The Treasure Coast Regional Planning Council presented a consolidated review of prior western-lands studies to the Martin County Board of County Commissioners on Jan. 27, urging the county to move from repeated study into targeted implementation.
Tom Lanahan, executive director of the regional council, described the project as a "study of studies" that cataloged past recommendations, tracked which items were implemented, and identified gaps. He said the county has preserved large tracts through acquisitions and has an effective urban growth/urban service boundary, but that tools such as transfer-of-development-rights (TDR) programs, predictable agricultural incentives and long-term monitoring metrics are missing or underused.
Lanahan recommended concrete next steps: codify and unify planning vision, create a conservation-land database (a single map of preserved lands and priorities), consider a TDR framework and formalize agricultural sustainability and incentive programs.

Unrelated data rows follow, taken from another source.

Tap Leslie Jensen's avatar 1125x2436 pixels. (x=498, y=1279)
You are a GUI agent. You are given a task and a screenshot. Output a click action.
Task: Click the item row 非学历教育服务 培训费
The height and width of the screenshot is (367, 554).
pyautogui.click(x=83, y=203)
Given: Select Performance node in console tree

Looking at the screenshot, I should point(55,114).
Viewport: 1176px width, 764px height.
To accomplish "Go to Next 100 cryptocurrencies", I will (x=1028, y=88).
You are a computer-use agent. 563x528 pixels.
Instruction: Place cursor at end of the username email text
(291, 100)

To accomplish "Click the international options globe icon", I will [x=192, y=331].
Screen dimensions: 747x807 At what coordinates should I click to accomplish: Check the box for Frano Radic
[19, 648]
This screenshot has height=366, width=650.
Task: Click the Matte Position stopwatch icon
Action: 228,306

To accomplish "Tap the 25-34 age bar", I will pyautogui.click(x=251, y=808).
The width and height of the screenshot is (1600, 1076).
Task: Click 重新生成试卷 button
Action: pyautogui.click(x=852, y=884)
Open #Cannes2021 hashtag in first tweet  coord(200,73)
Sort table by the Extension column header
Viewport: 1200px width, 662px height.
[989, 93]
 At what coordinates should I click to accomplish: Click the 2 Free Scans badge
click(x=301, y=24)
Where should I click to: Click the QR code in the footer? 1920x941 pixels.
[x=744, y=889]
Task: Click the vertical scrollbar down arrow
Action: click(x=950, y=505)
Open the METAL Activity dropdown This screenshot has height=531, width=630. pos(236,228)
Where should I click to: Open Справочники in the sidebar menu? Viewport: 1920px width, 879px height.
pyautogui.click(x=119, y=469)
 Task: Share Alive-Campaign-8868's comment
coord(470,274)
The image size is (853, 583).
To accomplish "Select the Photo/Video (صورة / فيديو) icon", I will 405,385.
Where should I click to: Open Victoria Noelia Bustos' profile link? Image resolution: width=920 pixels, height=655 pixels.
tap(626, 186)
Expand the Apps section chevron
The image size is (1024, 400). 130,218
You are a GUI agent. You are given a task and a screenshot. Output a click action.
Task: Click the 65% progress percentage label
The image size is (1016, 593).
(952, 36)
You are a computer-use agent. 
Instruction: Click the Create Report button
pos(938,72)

He and other presenters stressed that many prior recommendations remain valid and that a coordinated implementation approach — not another study — would be more useful now.
Greg Braun of Guardians of Martin County told the board that thousands of acres had already been lost while studies were under way and urged immediate action, including stronger advocacy for state land-acquisition funding such as Florida Forever and FDACS rural-family-lands programs.
Ending: The presentation concluded without formal board action; staff and commissioners discussed possible next steps including better tracking and targeted policy implementation.